My Obsessive Life
In 2006, I was diagnosed with an immune disorder and had a bout of meningitis. Previously I had been a US Marine, a US Navy reservist and a commercial electrician. After I got sick and started to recover I started getting panic attacks and anxiety. It got so bad I ended up in the mental health section of the VA hospital. All of this reduced me from a highly motivated and confident electrician to a shell of who I used to be. Over time I realized that this is just a part of my life and that I needed to accept who I was, not what I was before. I relived a lot of trauma from childhood abuse and other things in my childhood that were scary or made me angry. While my life has changed, I noticed I became much more empathetic to those with mental disorders and even became more sociable. I also quit drinking alcohol and have been free of that for many years now.

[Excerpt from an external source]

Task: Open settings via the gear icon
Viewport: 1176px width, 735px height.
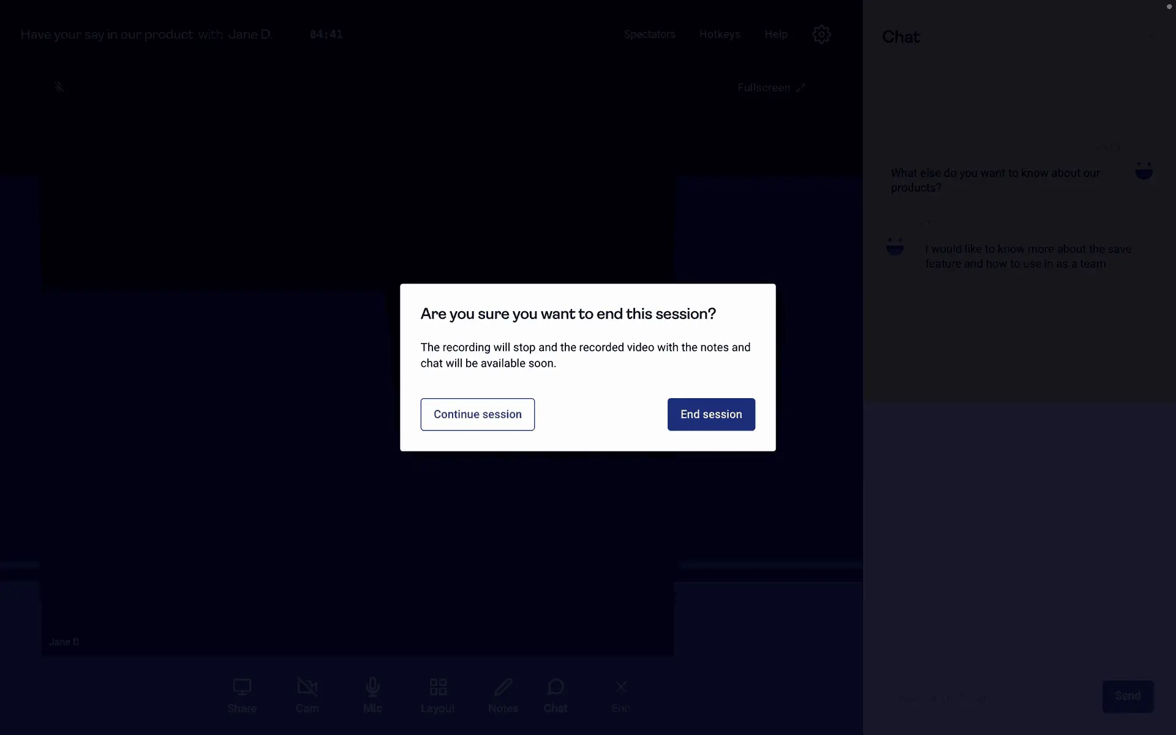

I realized through therapy that I have always had anxiety and depression ever since a small child. When I was about 12 I used to pull out the hair on top of my head. I also performed rituals like not stepping on cracks on sidewalks or walking on the same side of the street home. I became successful as an electrician but would self sooth with alcohol. Once I gave that up, the emotions had to go somewhere but where? Sometimes I cry, sometimes I scream but in the end through meditation and using guided meditation for sleep I have found some relief. I am thankful that there is now awareness, much more than when I was younger that addresses these issues.
As far as therapy is concerned I have gone through a series of health and wellness groups through the VA In my personal life what helps me is to try and stay as active as possible to eliminate the negative thought patterns. Most of my anxiety comes in the morning so I try and calm my mind before I even get out of bed. I also bike to a local park and ride a couple miles, talk to a friend along the way and then walk at least 2 miles and I do this a few days a week. I reached out to ADAA because I am very interested in learning about others and how they deal with anxiety and depression and also coping with chronic conditions.
One of the most positive things I have done with regards to learning to accept and stop with the obsessive compulsive rituals when I am too in my thoughts is to go out and meet people. In the last two years I have met at least 50 people on my walks and bike rides and have made many friends at first just people in passing and now we have regular talks. This is my go to when things get tough for me, to get out and talk with others, We are all living the human condition I realized whether we are rich poor, healthy or unhealthy. We are all searching for happiness. And yet we do things to keep from feeling that way.